For a man credited with saving the euro, Mario Draghi’s final policy meeting at the helm of the European Central Bank will be far from a lap of honour.
Memories of his whatever-it-takes speech, which effectively ended the eurozone’s debt crisis in 2012, are fading, while eurozone inflation continues to lag far below the ECB’s target and is not expected to reach it for years to come.
What’s more, ECB policymakers have never been so divided on the way forward, and Draghi’s final round of quantitative easing failed to win the backing of a third of the Governing Council in September.
The ECB is not expected to make any new policy announcements on Thursday but Draghi, who will be replaced by Christine Lagarde on November 1, is certain to be asked again about those divisions at his final press conference.
“It will be interesting to get a sense from Mr Draghi how divided the Governing Council remains at this stage and to what extent this will limit, in his view, the ECB’s room for manoeuvre going forward,” Dirk Schumacher, an economist at Natixis, said.
And it’s not just a minority of prominent hawks — including the central bank governors of France, Germany and the Netherlands — who question the wisdom of resuming the ECB’s €2.6tn bond buying programme.
No less than 95% of respondents in a Reuters poll said the ECB’s stimulus package, which also included a rate cut, would not significantly help in bringing inflation back to the ECB’s target of just under 2%.
Price growth in the eurozone was 0.8% in September, its lowest level in nearly three years.
The issue for the ECB is that some of the major factors holding prices down are outside of its control.
First, wages in the eurozone are kept in check by global competition and automation, meaning any monetary stimulus was taking longer to filter through.

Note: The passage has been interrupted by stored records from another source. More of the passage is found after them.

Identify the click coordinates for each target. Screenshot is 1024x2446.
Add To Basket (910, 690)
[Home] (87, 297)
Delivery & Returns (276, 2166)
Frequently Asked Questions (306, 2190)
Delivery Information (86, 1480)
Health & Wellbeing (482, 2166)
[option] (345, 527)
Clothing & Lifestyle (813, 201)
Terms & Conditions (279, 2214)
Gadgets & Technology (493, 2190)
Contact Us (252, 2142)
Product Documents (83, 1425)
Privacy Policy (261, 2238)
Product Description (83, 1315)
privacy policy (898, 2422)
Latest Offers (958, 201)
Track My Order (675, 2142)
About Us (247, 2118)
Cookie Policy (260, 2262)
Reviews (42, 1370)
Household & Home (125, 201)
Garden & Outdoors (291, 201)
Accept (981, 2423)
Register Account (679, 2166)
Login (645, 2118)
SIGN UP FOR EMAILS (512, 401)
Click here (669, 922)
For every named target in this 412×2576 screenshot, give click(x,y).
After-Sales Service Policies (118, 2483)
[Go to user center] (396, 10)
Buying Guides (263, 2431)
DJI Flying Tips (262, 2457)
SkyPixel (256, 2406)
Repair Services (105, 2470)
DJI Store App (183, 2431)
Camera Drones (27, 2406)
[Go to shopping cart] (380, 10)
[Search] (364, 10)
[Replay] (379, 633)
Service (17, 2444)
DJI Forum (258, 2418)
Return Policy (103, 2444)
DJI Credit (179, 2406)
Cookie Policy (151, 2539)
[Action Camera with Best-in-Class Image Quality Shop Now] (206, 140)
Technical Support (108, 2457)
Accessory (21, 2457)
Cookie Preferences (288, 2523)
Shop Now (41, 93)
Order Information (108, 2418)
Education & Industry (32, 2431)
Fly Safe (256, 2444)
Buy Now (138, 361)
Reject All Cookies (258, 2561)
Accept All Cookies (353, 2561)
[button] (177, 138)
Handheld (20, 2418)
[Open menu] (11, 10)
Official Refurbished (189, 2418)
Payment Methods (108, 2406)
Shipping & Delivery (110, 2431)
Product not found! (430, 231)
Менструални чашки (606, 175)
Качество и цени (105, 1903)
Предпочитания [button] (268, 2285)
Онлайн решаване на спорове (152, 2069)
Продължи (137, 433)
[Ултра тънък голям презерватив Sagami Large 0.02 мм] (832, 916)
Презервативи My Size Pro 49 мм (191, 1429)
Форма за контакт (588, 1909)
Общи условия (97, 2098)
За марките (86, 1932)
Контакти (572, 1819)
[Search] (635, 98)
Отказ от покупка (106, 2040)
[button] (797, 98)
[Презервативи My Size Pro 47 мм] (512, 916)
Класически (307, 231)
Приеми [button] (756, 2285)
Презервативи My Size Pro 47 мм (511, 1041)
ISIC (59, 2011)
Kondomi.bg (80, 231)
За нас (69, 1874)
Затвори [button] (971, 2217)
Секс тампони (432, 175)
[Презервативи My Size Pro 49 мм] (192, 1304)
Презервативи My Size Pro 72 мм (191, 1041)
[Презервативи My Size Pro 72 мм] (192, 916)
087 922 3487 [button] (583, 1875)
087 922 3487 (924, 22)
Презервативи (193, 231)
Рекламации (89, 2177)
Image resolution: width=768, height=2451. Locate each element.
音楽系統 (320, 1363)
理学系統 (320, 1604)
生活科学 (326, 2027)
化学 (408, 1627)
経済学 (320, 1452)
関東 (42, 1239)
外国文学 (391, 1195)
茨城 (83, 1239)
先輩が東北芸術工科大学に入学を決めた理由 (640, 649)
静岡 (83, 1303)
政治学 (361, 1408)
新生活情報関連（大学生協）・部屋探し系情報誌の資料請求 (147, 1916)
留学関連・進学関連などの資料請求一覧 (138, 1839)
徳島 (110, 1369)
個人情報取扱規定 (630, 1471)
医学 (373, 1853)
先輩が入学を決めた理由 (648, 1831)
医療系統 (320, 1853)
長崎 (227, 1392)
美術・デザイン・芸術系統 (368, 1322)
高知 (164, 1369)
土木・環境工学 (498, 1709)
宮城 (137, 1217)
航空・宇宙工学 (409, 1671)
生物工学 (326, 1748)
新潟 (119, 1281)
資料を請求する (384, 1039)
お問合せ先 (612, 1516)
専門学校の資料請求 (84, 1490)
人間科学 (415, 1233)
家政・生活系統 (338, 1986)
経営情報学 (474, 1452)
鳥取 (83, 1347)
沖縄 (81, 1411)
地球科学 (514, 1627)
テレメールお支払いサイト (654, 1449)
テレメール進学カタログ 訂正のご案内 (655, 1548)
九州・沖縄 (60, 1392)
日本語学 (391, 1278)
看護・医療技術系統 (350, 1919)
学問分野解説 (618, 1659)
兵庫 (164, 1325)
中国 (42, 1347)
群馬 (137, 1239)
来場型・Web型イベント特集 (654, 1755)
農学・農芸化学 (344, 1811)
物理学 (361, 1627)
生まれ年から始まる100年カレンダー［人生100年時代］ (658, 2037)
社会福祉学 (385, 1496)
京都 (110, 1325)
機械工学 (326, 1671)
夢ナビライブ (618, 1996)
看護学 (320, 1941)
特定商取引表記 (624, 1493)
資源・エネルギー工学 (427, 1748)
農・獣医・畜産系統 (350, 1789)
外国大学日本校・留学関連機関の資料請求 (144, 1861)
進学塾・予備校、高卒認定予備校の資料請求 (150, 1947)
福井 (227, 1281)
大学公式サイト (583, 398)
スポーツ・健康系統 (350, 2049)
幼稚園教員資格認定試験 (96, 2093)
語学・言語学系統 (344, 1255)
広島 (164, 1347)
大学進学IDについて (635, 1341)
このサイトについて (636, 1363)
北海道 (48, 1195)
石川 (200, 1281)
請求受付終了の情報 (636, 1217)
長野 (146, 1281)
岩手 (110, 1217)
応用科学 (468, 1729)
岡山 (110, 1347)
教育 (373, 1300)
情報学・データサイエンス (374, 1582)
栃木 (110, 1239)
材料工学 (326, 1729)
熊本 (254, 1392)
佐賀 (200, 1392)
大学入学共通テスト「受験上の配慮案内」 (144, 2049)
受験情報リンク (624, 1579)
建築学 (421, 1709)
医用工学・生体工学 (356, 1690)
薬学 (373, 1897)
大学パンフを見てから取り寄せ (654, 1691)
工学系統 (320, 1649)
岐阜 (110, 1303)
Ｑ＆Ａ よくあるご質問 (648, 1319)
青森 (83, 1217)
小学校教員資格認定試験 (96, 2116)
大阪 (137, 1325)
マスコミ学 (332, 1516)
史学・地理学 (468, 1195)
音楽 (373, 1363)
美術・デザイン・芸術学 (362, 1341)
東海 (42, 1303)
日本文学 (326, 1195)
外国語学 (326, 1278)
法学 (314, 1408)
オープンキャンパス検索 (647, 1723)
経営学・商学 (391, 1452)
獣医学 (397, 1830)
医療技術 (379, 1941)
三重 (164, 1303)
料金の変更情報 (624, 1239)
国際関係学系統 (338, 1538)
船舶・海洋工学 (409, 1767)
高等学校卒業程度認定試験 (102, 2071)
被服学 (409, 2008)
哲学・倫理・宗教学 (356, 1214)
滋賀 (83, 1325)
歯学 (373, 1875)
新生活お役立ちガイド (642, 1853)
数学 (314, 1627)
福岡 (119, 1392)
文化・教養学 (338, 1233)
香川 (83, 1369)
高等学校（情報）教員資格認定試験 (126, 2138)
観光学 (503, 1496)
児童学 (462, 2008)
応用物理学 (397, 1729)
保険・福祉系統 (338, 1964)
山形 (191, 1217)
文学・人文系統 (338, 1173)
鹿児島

Second, the eurozone relies on exports — and especially on Germany’s manufacturers — for much of its growth, leaving it to bear the brunt of a global trade war initiated by Donald Trump’s US administration.
Survey data is expected to show on Thursday that activity in the German manufacturing sector shrank for the 10th straight month in October after plunging to a decade low in September.
A modest expansion in services was seen keeping the eurozone safe from an outright recession, but the ECB has long been calling for more government investment to help the eurozone generate more growth at home.
Its call was likely to be frustrated again, with draft national budgets for 2020 showing only a modest expansion of 0.3%-0.4% of GDP according to JPMorgan estimates.
“The standard assumption is that the impact on GDP is around half of this,” JPMorgan economist Greg Fuzesi said. “Hence, the amount of easing remains relatively modest for now.”
On the upside, a major cloud over the eurozone might have cleared by the time Mario Draghi starts talking if UK Prime Minister Boris Johnson can lure enough members of parliament into backing his last-minute Brexit deal in a vote on Saturday.
Britain leaving the European Union without a deal has repeatedly been cited by Draghi as one of the main risks to the eurozone’s economic outlook.
“If the deal is rejected, we expect heightened political uncertainty, leading to an extension at least to the end of January, and elections before the end of the year,” Morgan Stanley economists wrote in a note to clients.
“But across all scenarios, with the Johnson government firmly backing a deal, we now see an ultimate no-deal outcome as just a tail risk.”